Cluster scheduler support has been queued for landing in Linux kernel 5.16 for AArch64 and x86_64 systems to improve processor scheduler behavior for systems with core clusters of processor.
Cluster scheduler support in this context is to enhance the Linux kernel scheduler for systems where sets of processor cores share an L2 cache or other mid-level caches / resources.
This cluster planner work stems from HiSilicon and Huawei work to improve Linux performance of Kunpeng 920 server chip. This HiSilicon SoC has six or eight clusters per NUMA node with four processor cores per cluster and L3 cache share. Along with the cluster scheduler fixes, they were able to improve overall system performance and also improve efficiency.
Although it started as an ARM / AArch64 job, the cluster scheduler code was also already suitable for x86_64 systems. In particular, Intel has added the cluster scheduler level for hardware like its Jacobsville family where the L2 cache is shared between a cluster of cores. Intel’s own testing with Jacobsville showed up to 25% improvement, with the load being better balanced between the L2 clusters. Intel was testing with SPECrate’s MCF test while recognizing that not all workloads would benefit from this cluster scheduler job.

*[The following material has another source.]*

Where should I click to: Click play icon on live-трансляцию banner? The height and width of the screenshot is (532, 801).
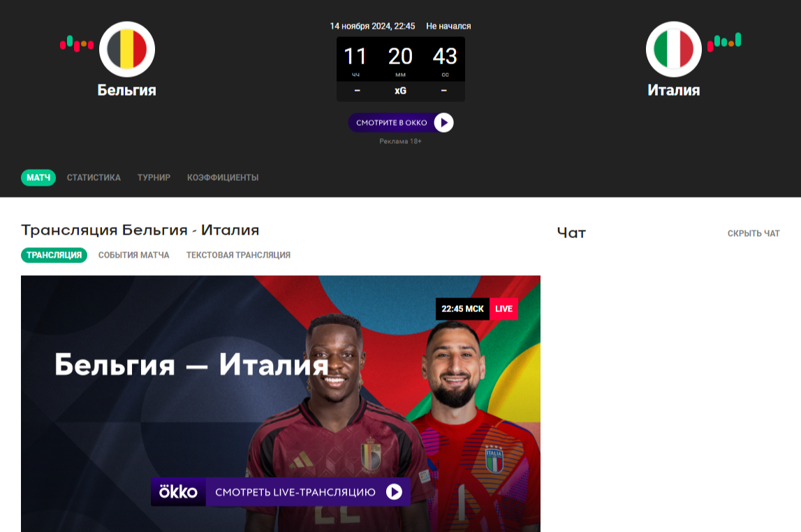coord(394,492)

On the ARM side, there have been benchmark Stream memory improvements of up to 19%, PBZIP2 performance of up to 8%, PIXZ performance of up to a few percent, as well as a number of SPECrate wins. .
The work of the cluster planner has been resumed today via sched / core with the topology changes, the cluster planner for ARM64 and the x86 cluster planner level.
Now that the work has been resumed in sched / core, it should debut in the mainline once the Linux 5.16 merge window opens in November. The bracket is tucked behind a new SCHED_CLUSTER Kconfig switch on x86 / x86_64 and ARM64.